DashCLIP: Leveraging multimodal models for generating semantic embeddings for DoorDash
Omkar Gurjar, Kin Sum Liu, Praveen Kolli, Utsaw Kumar, Mandar Rahurkar
TL;DR
DashCLIP tackles the challenge of producing high-quality semantic embeddings for e-commerce products and user queries without relying on engagement history. It introduces a two-stage training framework that first continually pre-trains product encoders on the catalog and then aligns product and query embeddings via a Product-Query contrastive loss using an LLM-curated relevance dataset. The approach achieves strong generalization across retrieval, relevance prediction, and ads ranking, with notable improvements in offline CTR/AUC and positive online deployment metrics. These results demonstrate the practical impact of domain-adapted, multimodal embeddings for search and personalized advertising in large-scale e-commerce platforms.
Abstract
Despite the success of vision-language models in various generative tasks, obtaining high-quality semantic representations for products and user intents is still challenging due to the inability of off-the-shelf models to capture nuanced relationships between the entities.
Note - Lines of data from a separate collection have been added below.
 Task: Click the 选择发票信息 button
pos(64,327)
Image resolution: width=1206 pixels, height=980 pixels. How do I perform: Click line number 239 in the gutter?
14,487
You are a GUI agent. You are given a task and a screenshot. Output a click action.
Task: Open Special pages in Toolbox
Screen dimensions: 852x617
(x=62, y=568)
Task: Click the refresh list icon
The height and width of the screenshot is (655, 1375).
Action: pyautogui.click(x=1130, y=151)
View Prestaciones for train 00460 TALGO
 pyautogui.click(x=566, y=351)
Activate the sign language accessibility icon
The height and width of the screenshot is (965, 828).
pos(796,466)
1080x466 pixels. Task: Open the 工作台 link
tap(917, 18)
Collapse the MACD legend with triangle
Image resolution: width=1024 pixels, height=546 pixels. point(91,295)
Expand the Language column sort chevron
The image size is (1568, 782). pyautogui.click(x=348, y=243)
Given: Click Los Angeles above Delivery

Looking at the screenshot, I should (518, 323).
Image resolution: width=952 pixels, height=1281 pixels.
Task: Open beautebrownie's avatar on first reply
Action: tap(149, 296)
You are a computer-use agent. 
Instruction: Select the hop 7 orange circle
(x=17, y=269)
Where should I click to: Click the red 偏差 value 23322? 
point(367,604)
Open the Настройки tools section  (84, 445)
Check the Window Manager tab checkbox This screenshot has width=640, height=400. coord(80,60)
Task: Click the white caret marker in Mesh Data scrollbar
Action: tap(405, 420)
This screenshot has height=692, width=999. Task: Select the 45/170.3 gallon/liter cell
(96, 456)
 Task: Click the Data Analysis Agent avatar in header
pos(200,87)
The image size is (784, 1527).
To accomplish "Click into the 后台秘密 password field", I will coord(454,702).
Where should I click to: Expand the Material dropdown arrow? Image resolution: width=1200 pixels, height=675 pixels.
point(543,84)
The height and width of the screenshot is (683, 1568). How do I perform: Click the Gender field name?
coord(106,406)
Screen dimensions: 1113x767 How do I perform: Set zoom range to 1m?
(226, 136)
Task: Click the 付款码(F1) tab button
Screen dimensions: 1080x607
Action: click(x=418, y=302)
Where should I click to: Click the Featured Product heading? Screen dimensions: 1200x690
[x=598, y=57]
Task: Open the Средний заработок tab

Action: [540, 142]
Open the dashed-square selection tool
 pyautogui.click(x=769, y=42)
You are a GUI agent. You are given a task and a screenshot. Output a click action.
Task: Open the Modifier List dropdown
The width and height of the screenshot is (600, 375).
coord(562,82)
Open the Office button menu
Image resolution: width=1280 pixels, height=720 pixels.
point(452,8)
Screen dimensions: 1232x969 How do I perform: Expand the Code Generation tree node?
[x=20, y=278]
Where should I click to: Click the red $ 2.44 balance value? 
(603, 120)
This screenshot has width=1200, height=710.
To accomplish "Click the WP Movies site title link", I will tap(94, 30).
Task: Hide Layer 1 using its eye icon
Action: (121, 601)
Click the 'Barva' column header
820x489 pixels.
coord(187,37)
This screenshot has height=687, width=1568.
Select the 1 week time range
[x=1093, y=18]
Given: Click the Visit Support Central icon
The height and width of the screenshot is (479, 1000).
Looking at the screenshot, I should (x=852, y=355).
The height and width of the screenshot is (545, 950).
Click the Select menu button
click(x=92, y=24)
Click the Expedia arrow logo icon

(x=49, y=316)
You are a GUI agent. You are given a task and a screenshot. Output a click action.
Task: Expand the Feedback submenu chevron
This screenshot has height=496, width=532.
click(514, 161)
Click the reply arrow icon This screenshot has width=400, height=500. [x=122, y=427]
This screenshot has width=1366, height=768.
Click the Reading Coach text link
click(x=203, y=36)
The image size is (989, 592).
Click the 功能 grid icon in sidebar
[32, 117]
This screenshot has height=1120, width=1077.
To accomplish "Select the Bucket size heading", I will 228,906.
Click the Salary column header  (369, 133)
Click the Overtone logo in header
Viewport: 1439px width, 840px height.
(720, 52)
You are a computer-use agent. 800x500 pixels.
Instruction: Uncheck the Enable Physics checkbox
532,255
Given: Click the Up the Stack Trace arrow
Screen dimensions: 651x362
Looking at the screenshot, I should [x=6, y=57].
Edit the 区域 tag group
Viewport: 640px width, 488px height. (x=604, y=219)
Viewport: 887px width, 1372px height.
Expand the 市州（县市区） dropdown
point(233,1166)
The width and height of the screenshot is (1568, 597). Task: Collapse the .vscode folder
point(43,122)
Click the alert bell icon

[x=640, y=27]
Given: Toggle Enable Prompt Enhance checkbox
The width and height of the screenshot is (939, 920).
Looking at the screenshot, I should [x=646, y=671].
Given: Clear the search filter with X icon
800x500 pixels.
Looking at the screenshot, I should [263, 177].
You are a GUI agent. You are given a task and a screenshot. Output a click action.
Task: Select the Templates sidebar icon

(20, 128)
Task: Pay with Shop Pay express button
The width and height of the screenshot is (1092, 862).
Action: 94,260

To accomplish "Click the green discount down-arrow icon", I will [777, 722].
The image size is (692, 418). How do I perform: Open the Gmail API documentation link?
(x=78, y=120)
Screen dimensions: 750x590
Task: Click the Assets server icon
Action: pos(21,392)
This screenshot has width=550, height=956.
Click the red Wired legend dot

In this paper, we introduce a joint training framework for product and user queries by aligning uni-modal and multi-modal encoders through contrastive learning on image-text data. Our novel approach trains a query encoder with an LLM-curated relevance dataset, eliminating the reliance on engagement history. These embeddings demonstrate strong generalization capabilities and improve performance across applications, including product categorization and relevance prediction. For personalized ads recommendation, a significant uplift in the click-through rate and conversion rate after the deployment further confirms the impact on key business metrics. We believe that the flexibility of our framework makes it a promising solution toward enriching the user experience across the e-commerce landscape.